BEGIN Text

Business investment remains modest and consumer spending growth has slowed sharply as states are having to respond because new cases are increasing dramatically. Although housing does remain very robust, it is not strong enough to fully compensate for the general weakness in other parts of the economy.
Since the economy lost around 22 million jobs across March and April, roughly 12 million jobs have been regained and created or 6.6% of February’s total employment. The unemployment rate is actually based on the more volatile household survey which paints a slightly better picture with over 16 million jobs being created, after losing 25 million at the start of the pandemic.
Lately and with fading fiscal support, the more frequent initial jobless numbers have seen the first consecutive weekly rise since July, as claims rose to 778k last week. Indeed, the pace of progress towards lowering initial jobless claims has stalled with only roughly a 50k drop between the October and November payroll reference periods. This may be due to the rising impact of the tightening restrictive measures or that Census workers are going back on claims as an offset to improving conditions elsewhere.
The employment gauges of the ISM figures released Tuesday and the usual forerunner, the ADP payrolls may give us a taster for nonfarm expectations. Inevitably with more restrictive measures in place, there are particular worries about jobs growth slowing again in the hospitality industry such as the leisure and restaurant sectors. Consumer surveys have consistently pointed to dwindling numbers of the population venturing out to these establishments.

END Text
BEGIN Records provided

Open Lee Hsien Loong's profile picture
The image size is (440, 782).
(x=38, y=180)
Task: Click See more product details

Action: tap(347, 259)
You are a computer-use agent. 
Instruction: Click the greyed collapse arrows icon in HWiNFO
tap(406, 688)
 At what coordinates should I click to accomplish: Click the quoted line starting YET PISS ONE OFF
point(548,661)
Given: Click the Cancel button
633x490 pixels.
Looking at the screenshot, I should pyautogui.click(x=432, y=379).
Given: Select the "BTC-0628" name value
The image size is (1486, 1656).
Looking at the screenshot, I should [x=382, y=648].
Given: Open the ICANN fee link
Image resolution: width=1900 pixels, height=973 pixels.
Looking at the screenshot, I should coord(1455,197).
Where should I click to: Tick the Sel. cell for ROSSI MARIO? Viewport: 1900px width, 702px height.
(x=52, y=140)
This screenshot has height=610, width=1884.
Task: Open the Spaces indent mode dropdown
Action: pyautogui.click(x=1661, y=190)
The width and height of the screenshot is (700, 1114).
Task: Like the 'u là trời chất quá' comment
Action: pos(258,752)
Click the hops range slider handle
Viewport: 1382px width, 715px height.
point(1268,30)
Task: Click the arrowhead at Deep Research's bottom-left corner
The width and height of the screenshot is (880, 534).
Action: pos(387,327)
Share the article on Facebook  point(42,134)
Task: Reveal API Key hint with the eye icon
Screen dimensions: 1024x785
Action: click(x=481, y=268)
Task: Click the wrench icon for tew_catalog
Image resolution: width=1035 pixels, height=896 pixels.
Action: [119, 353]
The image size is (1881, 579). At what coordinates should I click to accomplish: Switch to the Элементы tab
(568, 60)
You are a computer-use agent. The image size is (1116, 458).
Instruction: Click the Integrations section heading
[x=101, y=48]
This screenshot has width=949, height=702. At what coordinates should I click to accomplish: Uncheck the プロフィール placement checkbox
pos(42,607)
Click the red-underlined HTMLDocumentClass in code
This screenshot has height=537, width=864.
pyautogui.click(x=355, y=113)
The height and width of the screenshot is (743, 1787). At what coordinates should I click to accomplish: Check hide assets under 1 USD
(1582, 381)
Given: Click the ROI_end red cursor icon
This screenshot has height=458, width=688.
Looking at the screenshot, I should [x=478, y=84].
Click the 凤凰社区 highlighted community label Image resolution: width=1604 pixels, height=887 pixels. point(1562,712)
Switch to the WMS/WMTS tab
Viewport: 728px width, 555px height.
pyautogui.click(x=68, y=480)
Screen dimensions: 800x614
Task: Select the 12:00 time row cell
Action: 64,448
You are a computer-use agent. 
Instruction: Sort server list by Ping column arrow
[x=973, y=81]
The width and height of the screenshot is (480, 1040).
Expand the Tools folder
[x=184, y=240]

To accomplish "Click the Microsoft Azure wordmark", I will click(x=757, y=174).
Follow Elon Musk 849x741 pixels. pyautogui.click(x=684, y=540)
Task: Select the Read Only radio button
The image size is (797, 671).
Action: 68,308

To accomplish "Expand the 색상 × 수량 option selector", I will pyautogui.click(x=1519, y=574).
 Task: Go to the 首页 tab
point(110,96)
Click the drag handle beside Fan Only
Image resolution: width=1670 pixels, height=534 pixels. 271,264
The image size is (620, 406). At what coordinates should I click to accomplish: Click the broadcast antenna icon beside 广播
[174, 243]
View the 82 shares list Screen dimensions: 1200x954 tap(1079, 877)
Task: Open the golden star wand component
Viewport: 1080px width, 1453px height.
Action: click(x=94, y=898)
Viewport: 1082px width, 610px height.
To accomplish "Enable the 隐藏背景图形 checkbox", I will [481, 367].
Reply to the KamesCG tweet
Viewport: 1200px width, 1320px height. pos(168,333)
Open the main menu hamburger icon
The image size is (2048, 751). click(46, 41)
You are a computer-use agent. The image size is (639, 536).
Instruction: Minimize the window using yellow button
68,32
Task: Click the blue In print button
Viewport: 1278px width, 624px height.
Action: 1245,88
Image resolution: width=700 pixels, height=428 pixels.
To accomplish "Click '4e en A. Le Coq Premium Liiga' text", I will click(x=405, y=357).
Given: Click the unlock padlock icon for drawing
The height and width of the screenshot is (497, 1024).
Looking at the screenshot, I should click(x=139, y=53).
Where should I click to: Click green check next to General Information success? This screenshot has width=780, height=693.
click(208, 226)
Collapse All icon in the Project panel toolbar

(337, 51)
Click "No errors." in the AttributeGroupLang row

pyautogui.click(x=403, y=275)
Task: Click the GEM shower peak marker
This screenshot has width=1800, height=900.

END Records provided

» Explore the material:
**A.** Translate this sentence from the text on jobs and the economy into Spanish: "Consumer surveys have consistently pointed to dwindling numbers of the population venturing out to these establishments."
**B.** Reproduce the passage of the text on jobs and the economy that begins at the words "Lately and with" and stops after "improving conditions elsewhere.".
**C.** List every calendar month named in the text on jobs and the economy, in the order they first appear.

» Solution set:
**A.** Las encuestas a los consumidores han señalado de forma constante un número cada vez menor de personas que acuden a estos establecimientos.

**B.**
Lately and with fading fiscal support, the more frequent initial jobless numbers have seen the first consecutive weekly rise since July, as claims rose to 778k last week. Indeed, the pace of progress towards lowering initial jobless claims has stalled with only roughly a 50k drop between the October and November payroll reference periods. This may be due to the rising impact of the tightening restrictive measures or that Census workers are going back on claims as an offset to improving conditions elsewhere.

**C.**
March
April
February
July
October
November